I think you can do physical migration if you are attached, but probably not if you are mapped.
Yeah, that's very much how I see this, and also why map/unmap (at least for simple users like v4l) should only bracket actual usage. GPU memory managers need to be able to move around buffers while no one is using them.
[snip]
- /* allow allocator to take care of cache ops */
- void (*sync_sg_for_cpu) (struct dma_buf *, struct device *);
- void (*sync_sg_for_device)(struct dma_buf *, struct device *);
I don't see how this works with multiple consumers: For the streaming DMA mapping, there must be exactly one owner, either the device or the CPU. Obviously, this rule needs to be extended when you get to multiple devices and multiple device drivers, plus possibly user mappings. Simply assigning the buffer to "the device" from one driver does not block other drivers from touching the buffer, and assigning it to "the cpu" does not stop other hardware that the code calling sync_sg_for_cpu is not aware of.
The only way to solve this that I can think of right now is to mandate that the mappings are all coherent (i.e. noncachable on noncoherent architectures like ARM). If you do that, you no longer need the sync_sg_for_* calls.
My original thinking was that you either need DMABUF_CPU_{PREP,FINI} ioctls and corresponding dmabuf ops, which userspace is required to call before / after CPU access. Or just remove mmap() and do the mmap() via allocating device and use that device's equivalent DRM_XYZ_GEM_CPU_{PREP,FINI} or DRM_XYZ_GEM_SET_DOMAIN ioctls. That would give you a way to (a) synchronize with gpu/asynchronous pipeline, (b) synchronize w/ multiple hw devices vs cpu accessing buffer (ie. wait all devices have dma_buf_unmap_attachment'd). And that gives you a convenient place to do cache operations on noncoherent architecture.
I sort of preferred having the DMABUF shim because that lets you pass a buffer around userspace without the receiving code knowing about a device specific API. But the problem I eventually came around to: if your GL stack (or some other userspace component) is batching up commands before submission to kernel, the buffers you need to wait for completion might not even be submitted yet. So from kernel perspective they are "ready" for cpu access. Even though in fact they are not in a consistent state from rendering perspective. I don't really know a sane way to deal with that. Maybe the approach instead should be a userspace level API (in libkms/libdrm?) to provide abstraction for userspace access to buffers rather than dealing with this at the kernel level.

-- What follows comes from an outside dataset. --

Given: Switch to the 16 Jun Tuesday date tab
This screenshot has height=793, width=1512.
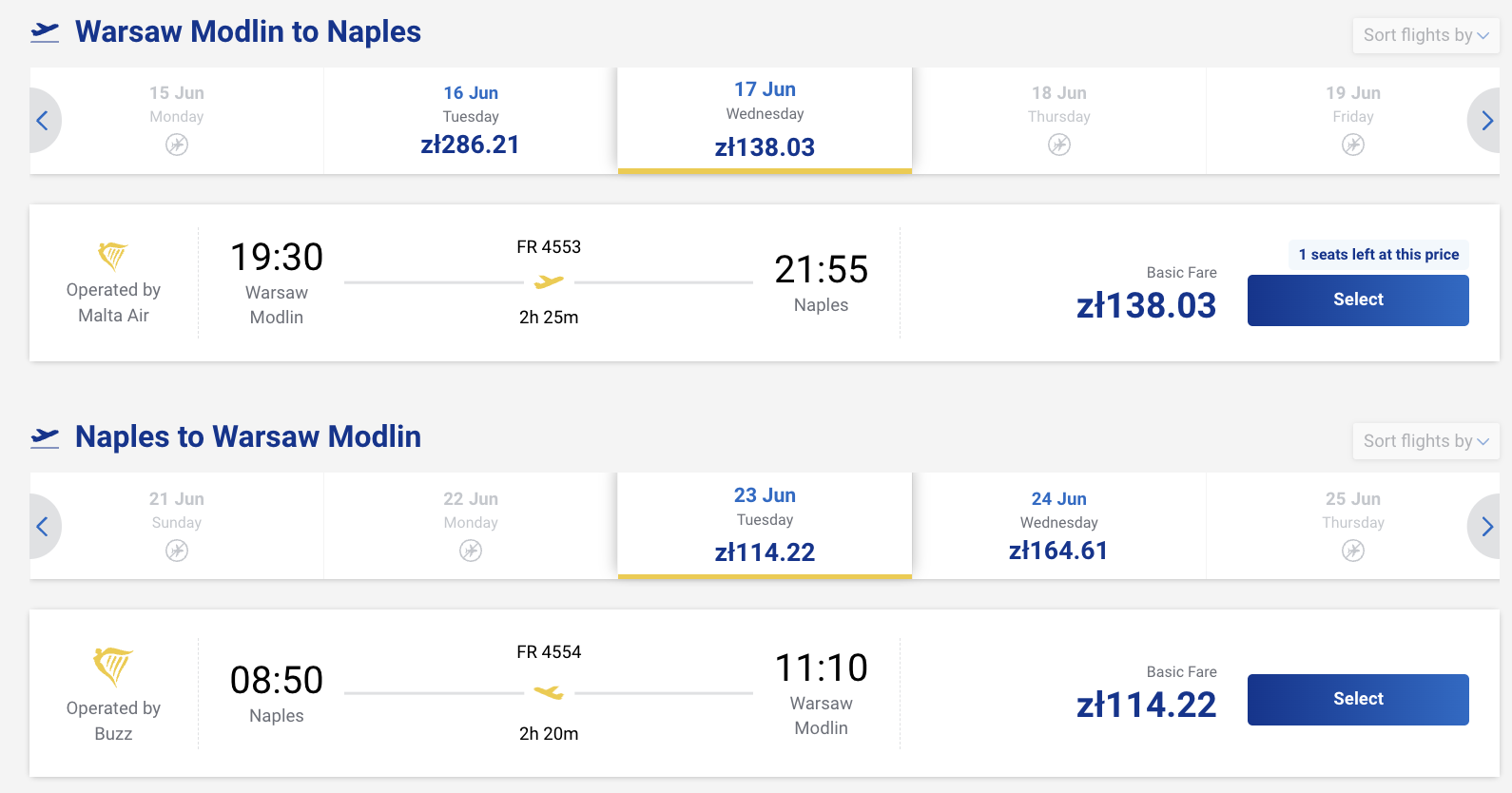Looking at the screenshot, I should pos(471,120).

Well, there's a reason GL has an explicit flush and extensions for sync objects. It's to support such scenarios where the driver batches up gpu commands before actually submitting them. Also, recent gpus have all (or shortly will grow) multiple execution pipelines, so it's also important that you sync up with the right command stream. Syncing up with all of them is generally frowned upon for obvious reasons ;-)
So any userspace that interacts with an OpenGL driver needs to take care of this anyway. But I think for simpler stuff (v4l) kernel only coherency should work and userspace just needs to take care of gl interactions and call glflush and friends at the right points. I think we can flesh this out precisely when we spec the dmabuf EGL extension ... (or implement one of the preexisting ones already around).

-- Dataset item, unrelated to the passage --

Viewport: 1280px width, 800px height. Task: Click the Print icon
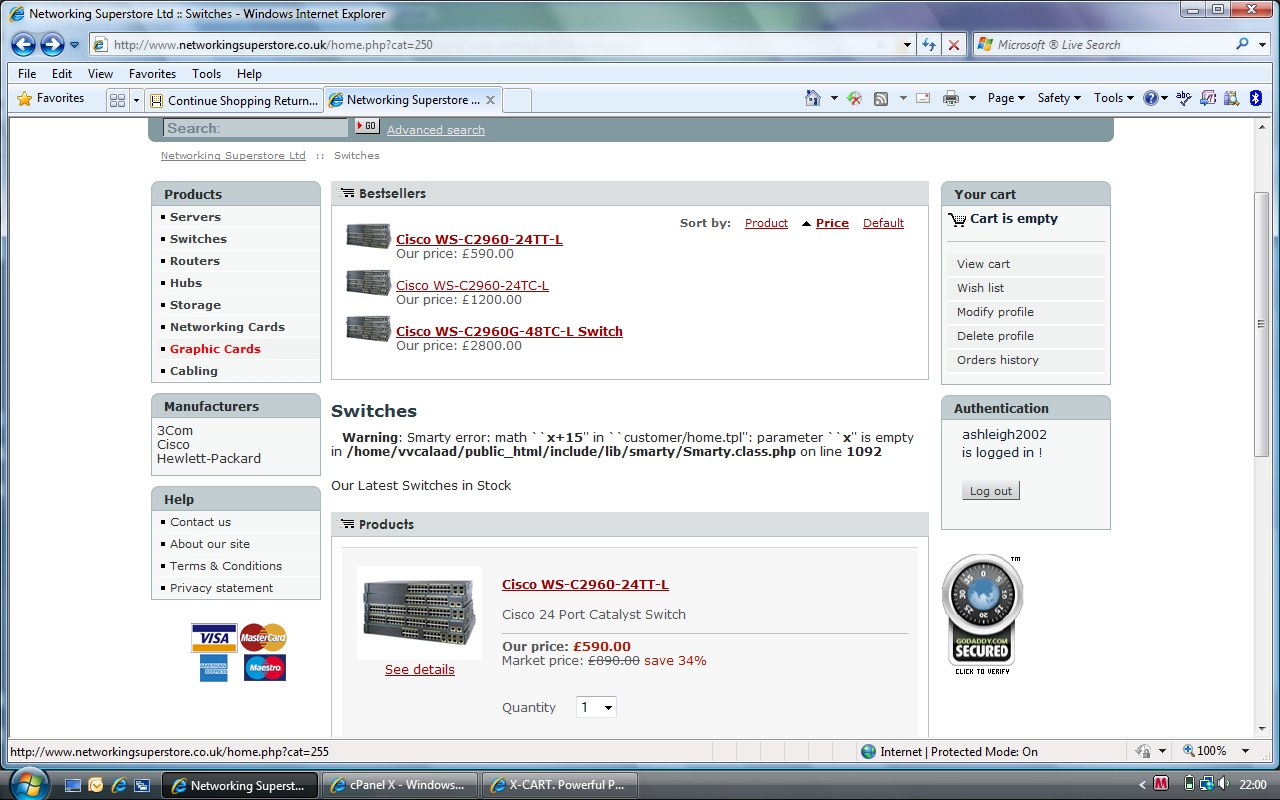[x=950, y=98]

On the topic of a coherency model for dmabuf, I think we need to look at dma_buf_attachment_map/unmap (and also the mmap variants cpu_start and cpu_finish or whatever they might get called) as barriers:
So after a dma_buf_map, all previsously completed dma operations (i.e. unmap already called) and any cpu writes (i.e. cpu_finish called) will be coherent. Similar rule holds for cpu access through the userspace mmap, only writes completed before the cpu_start will show up.
Similar, writes done by the device are only guaranteed to show up after the _unmap. Dito for cpu writes and cpu_finish.

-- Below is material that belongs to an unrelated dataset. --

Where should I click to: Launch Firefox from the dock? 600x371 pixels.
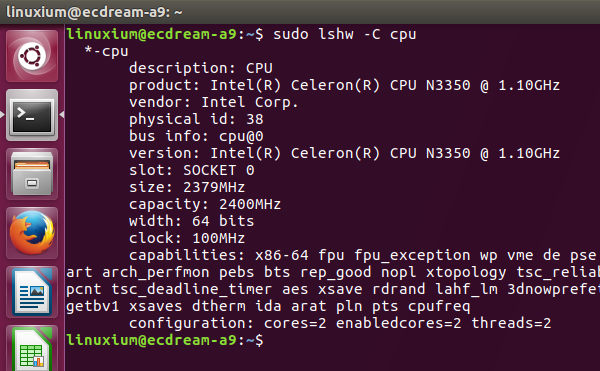(32, 233)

In short we always need two function calls to denote the start/end of the "critical section".
Any concurrent operations are allowed to yield garbage, meaning any combination of the old or either of the newly written contents (i.e. non-overlapping writes might not actually all end up in the buffer, but instead some old contents). Maybe we even need to loosen that to the real "undefined behaviour", but atm I can't think of an example.
-Daniel